In [9]:
import numpy as np

In [30]:
# Filtering Data

The key to filtering data is through basic relation operations, e.g. ==, >, etc. In NumPy, we can apply basic relation operations element-wise on arrays

In [31]:
arr = np.array([[0, 2, 3],
                [1, 3, -6],
                [-3, -2, 1]])
print(repr(arr == 3))
print(repr(arr > 0))
print(repr(arr != 1))
# Negated from the previous step
print(repr(~(arr != 1)))

array([[False, False,  True],
       [False,  True, False],
       [False, False, False]])
array([[False,  True,  True],
       [ True,  True, False],
       [False, False,  True]])
array([[ True,  True,  True],
       [False,  True,  True],
       [ True,  True, False]])
array([[False, False, False],
       [ True, False, False],
       [False, False,  True]])


Something to note is that np.nan can't be used with any relation operation.
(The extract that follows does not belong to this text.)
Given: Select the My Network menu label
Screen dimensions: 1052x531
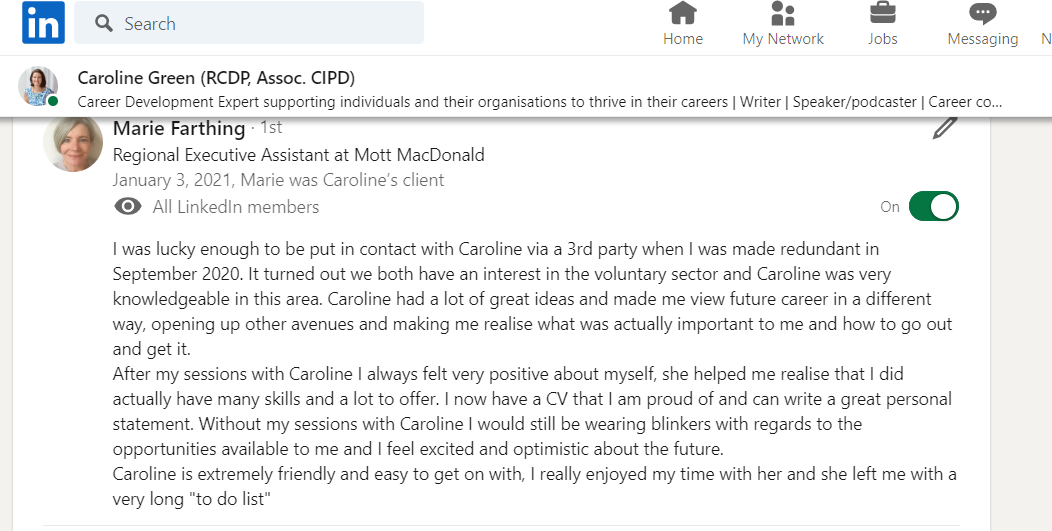Looking at the screenshot, I should [783, 39].
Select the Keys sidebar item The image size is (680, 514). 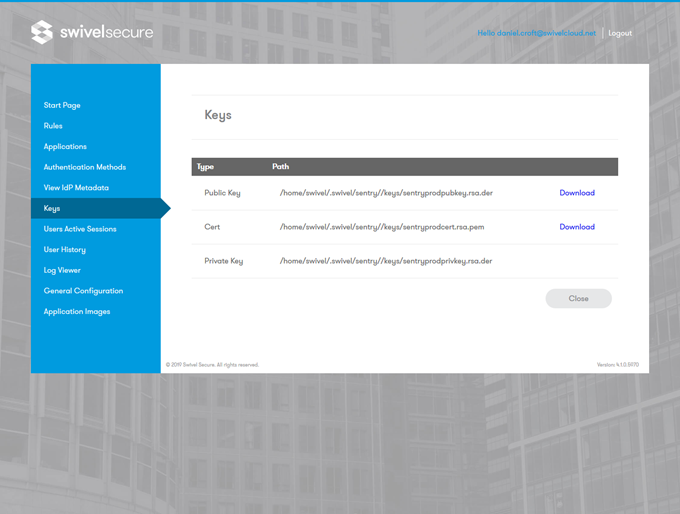coord(52,208)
Instead, we use np.isnan to filter for the location of np.nan.

The code below uses **np.isnan** to determine which locations of the array contain np.nan values

In [32]:
arr = np.array([[0, 2, np.nan],
                [1, np.nan, -6],
                [np.nan, -2, 1]])
print(repr(np.isnan(arr)))

array([[False, False,  True],
       [False,  True, False],
       [ True, False, False]])


Each boolean array in our examples represents the location of elements we want to filter for. The way we perform the filtering itself is through the **np.where** function.

In [None]:
# Filtering in NumPy

The **np.where** function takes in a required first argument, which is a boolean array where True represents the locations of the elements we want to filter for. When the function is applied with only the first argument, it returns a tuple of 1-D arrays.

In [35]:
print(repr(np.where([True, False, True])))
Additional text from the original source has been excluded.